Avatar

Transdermales Östrogen bei stillen Kleinhirninfarkten

Kategorie: Hormontherapie-wechseljahre.de » Expertenrat Hormontherapie | Expertenfrage

16.02.2023 | 12:50 Uhr

Sehr geehrter Herr Prof. Bohnet,

ich hoffe sehr, Sie als absoluter Experte können mir helfen. (50 Jahre,177cm, 54kg) Seit Absetzen der Pille im April 2022 in die Wechseljahre gekommen. Seitdem keine Blutung mehr.

2021 wurden per Zufallsbefund zwei ältere stille Kleinhirninfarkte bei mir gefunden.

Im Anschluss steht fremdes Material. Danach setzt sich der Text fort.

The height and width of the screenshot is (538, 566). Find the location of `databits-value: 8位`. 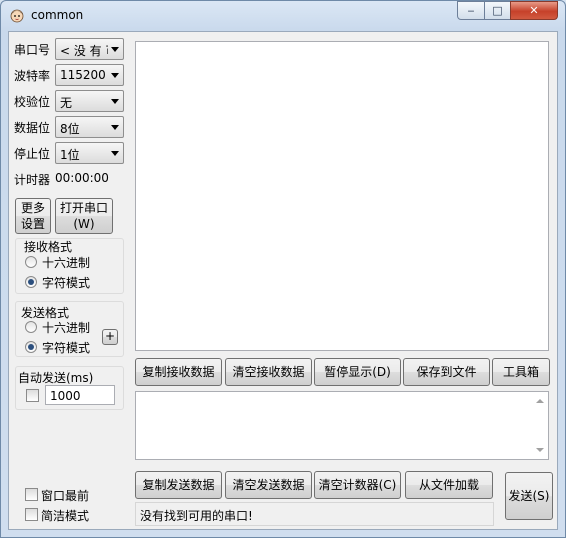

databits-value: 8位 is located at coordinates (70, 129).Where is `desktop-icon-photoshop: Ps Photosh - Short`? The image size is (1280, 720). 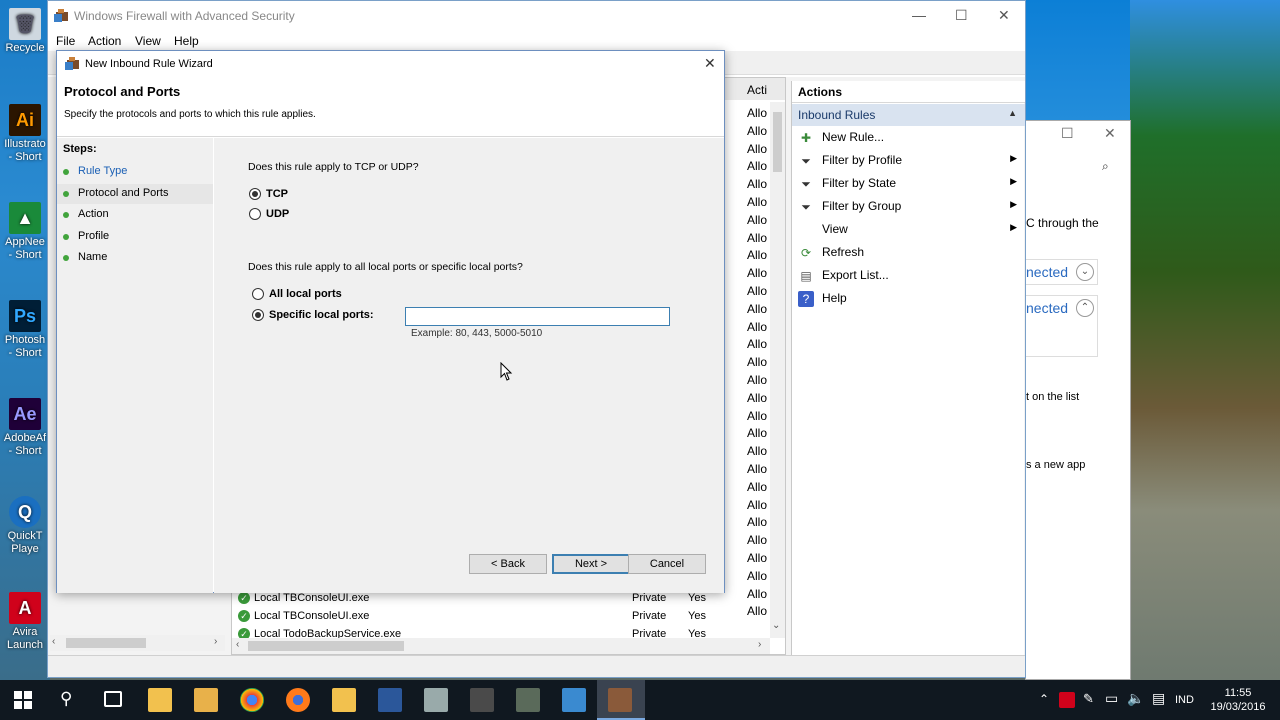 desktop-icon-photoshop: Ps Photosh - Short is located at coordinates (25, 330). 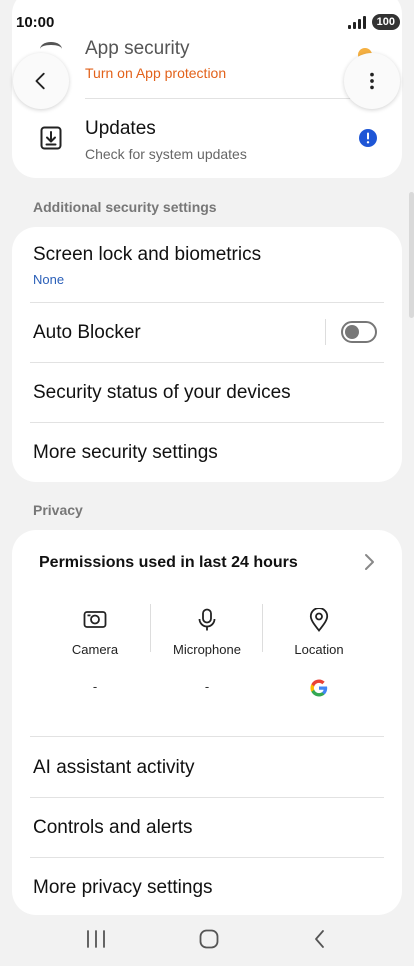 I want to click on updates-subtitle: Check for system updates, so click(x=166, y=154).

Daraufhin wurde ich komplett "auf den Kopf gestellt", um die Ursache zu finden (Ultraschall hirnversorgende Arterien, umfassende Blutuntersuchungen,genetische Faktoren,EKG, etc. - rauche nicht, mache Sport und ernähre mich gesund) Das Ergebnis war, ich bin rundum gesund und es gibt keine Erklärung, woher die Läsionen kommen.Seitdem nehme laut Leitlinie vorsorglich ASS100 und Atorvastatin erst 20mg, jetzt 10mg (HDL 103, LDL 57) .

Seit 6 Monaten leide ich unter massiven Schlafstörungen. Mein Gynäkologe hat mich an einen Endokrinologen überwiesen, da er unsicher war, was er mir verschreiben darf (er hatte das Absetzen der Pille initiiert, da er die Pille wegen der Infarkte im Verdacht hatte, die ich über 30 Jahre genommen habe). Aufgrund der langen Wartezeit auf den Termin und des hohen Leidensdrucks habe ich mir Hilfe bei einer sehr versierten Ganzheitsmedizinerin gesucht. Sie hat folgende Werte genommen:

FSH 101.0 mlU/ml, Progesteron 0,16 ng/ml, Östradiol 109.6 pg/ml , Schilddrüsenwerte ok., Lipoproteine, Homocystein o.k.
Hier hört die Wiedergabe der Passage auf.